En el celuloide la partida del “eterno vaquero” John Wayne y la súbita e inexplicable muerte del “ídolo del Kung Fu”, Bruce Lee, enlutaron los cines.

La instauración de la Constituyente del ’79 y la muerte de Haya de la Torre, fueron los hechos políticamente trascendentales que marcaron el final de la vertiginosa década setentera. Es, en ese contexto, que nos tocó vivir nuestros “locos años 20”, variopinto periodo que nos impactó a lo largo de nuestro recorrido vivencial.

En ese lapso nos afianzamos como personas, como trabajadores, como cabezas de familia y también como hijos. Es necesario precisar que nuestra base educativa escolar fue una de las últimas que tuvo instrucción, cultura, arte, disciplina y deportes como partes integrantes del Programa Escolar Anual; ése a mi criterio, fue el cimiento que, sumado a la solidez universitaria de la época, nos permitió edificar nuestras actividades académicas, laborales y también, porque no decirlo, afianzó las personales.

En retrospectiva, esa década fuerte, difícil, brava, pero que supimos capear con cancha y concha, nos preparó inconscientemente para el zafarrancho que se vendría en los períodos siguientes. Los ’70, comparados con los dramáticos años que luego nos tocó vivir, sería como pretender cotejar “La Fiesta Inolvidable” (con el extraordinario humor de Peter Sellers), vs “El Resplandor” (con el terror supino del maestro Jack Nicholson).

Luego de cincuenta años, en este 2022 que se inicia, período en que con la gran mayoría de mis “promos”, ingresamos otra vez a “la década de los 70”, constatamos que el camino ha sido largo y a la vez corto.

Largo, porque llegar a los 70 abriles casi indemnes en este convulsionado Perú, ha sido un privilegio divino, es más de una vida, es poder disfrutar por lo menos, de dos generaciones posteriores; de haber sido hijos, padres y abuelos, es haber vivido y amado la vida intensamente y sufrir por los que al partir, se llevaron un pedazo de nuestros corazones.

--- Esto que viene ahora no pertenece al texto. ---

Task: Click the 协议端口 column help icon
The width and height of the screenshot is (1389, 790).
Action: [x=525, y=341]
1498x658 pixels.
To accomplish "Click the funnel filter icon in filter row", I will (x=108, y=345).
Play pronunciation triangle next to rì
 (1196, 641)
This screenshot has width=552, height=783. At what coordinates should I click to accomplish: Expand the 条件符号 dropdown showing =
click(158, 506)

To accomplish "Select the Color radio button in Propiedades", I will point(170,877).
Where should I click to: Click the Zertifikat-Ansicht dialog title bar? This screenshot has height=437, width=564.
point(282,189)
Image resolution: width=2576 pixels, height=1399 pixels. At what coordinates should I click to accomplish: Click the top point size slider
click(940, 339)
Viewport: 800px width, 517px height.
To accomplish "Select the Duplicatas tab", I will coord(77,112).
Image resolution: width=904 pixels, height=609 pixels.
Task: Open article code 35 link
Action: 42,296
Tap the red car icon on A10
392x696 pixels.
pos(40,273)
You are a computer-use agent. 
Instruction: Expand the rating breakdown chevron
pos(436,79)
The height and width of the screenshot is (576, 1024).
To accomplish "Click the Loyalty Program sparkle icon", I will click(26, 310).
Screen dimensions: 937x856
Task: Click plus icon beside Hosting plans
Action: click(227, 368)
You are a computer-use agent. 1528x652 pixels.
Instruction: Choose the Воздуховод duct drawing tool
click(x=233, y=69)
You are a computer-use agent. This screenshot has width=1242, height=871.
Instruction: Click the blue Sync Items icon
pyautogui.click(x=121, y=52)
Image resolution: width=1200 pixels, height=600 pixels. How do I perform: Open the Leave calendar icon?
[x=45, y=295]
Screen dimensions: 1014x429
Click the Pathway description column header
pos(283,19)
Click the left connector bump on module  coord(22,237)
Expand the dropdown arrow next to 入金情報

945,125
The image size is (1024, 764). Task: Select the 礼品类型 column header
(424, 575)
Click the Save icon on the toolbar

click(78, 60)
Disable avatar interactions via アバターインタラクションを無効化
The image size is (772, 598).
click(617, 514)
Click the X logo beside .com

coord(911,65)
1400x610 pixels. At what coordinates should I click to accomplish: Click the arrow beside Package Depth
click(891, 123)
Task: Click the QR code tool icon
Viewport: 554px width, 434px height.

Y corto, porque los años parecen pasar a una velocidad inusitada desde hace mucho rato; porque muchas veces nos faltó tiempo para la familia, para reflexionar, para meditar, para sonreír, para caminar en algunos bellos atardeceres y agradecer al Universo, a Dios…

Ver el desarrollo familiar nos da un respiro, alegrías, tranquilidad, la sensación del deber cumplido, pero aún tenemos algunos proyectos en cartera. Claro, todavía hay objetivos por cumplir y felizmente nos queda gasolina en el tanque para seguir avanzando en el camino.

Sin embargo, una pregunta que hago mía y que es la gran interrogante de Zavalita, casualmente desde hace 70 años, en su “Conversación en La Catedral”: ¿Cuándo se jodió el Perú?,  sin mayor mérito ni respeto, me atrevo a actualizarla y decir ¿Hasta cuándo se joderá el Perú? Acepto todo tipo de respuestas, aun las que sean pura joda.